Symplectic cohomology and Viterbo's theorem

TL;DR

This monograph develops a comprehensive framework for symplectic cohomology on cotangent bundles, incorporating twists, BV structures, and a proof of Viterbo's theorem that respects these structures.

Contribution

It introduces new maps and methods, including twisted Floer cohomology and BV structures, to prove Viterbo's theorem in a more general setting.

Findings

Constructed twisted symplectic cohomology for non-orientable and non-Spin manifolds.

Established a BV structure on symplectic cohomology.

Proved Viterbo's theorem respecting the BV structure using novel maps.

Abstract

This is a research monograph on symplectic cohomology (disguised as an advanced graduate textbook), which provides a construction of this version of Hamiltonian Floer cohomology for cotangent bundles of closed manifolds.
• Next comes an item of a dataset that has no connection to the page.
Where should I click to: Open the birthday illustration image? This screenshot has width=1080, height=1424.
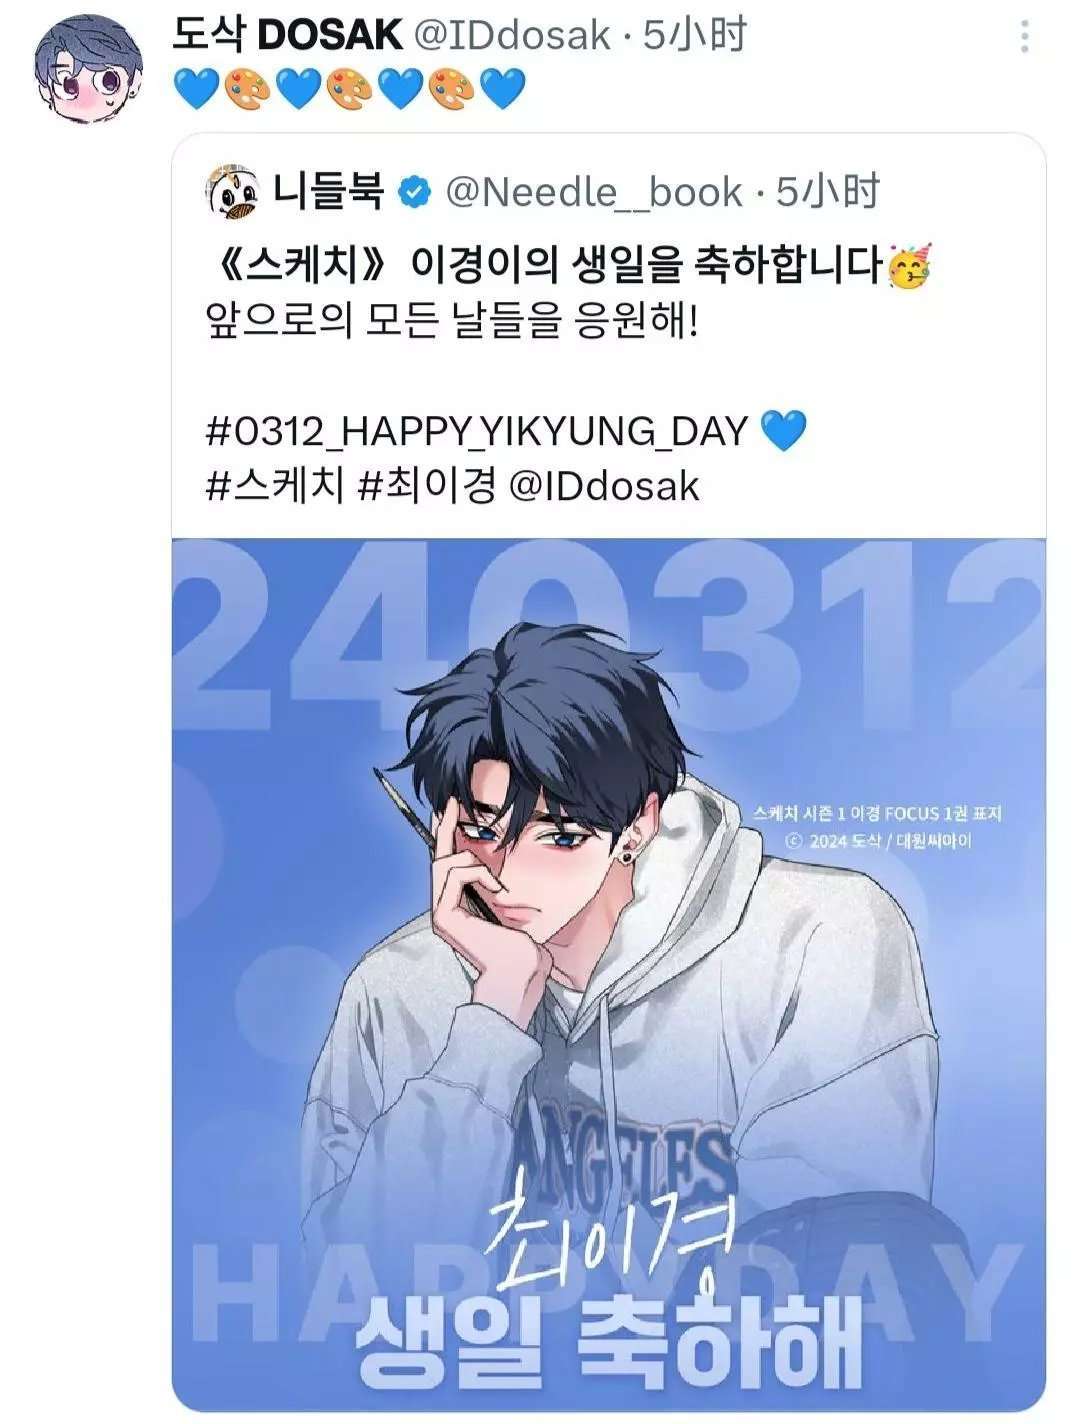[608, 975]
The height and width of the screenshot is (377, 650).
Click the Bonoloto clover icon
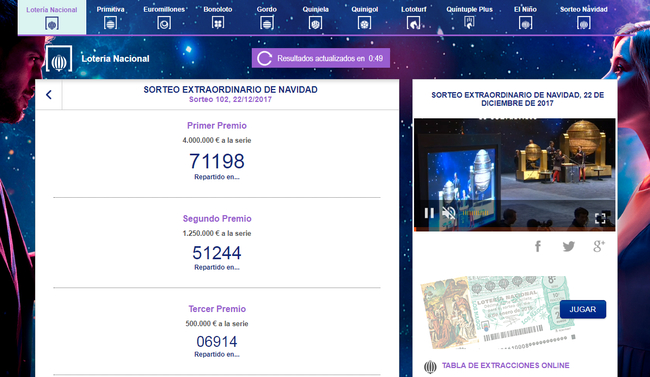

The focus is on the aspects of the theory that have been neglected in the literature: (1) the base is not assumed to be orientable or Spin, (2) local systems on the free loop space are used to define twisted versions of Floer cohomology, (3) a (twisted) Batalin-Vilkovisky structure is constructed, and (4) the BV relation is verified. In this setting (i.e. with all the appropriate twists), a proof of Viterbo's theorem relating symplectic cohomology to the homology of the free loop space is provided, and we show that this map respects the BV structure. Viterbo's theorem is proved by constructing three different maps relating the two sides, and proving that two of the compositions are isomorphisms by using degenerations of moduli spaces of genus 0 Riemann surfaces with boundary. Two of the maps constructed are new, and use ideas inspired by a Lagrangian version of family Floer cohomology.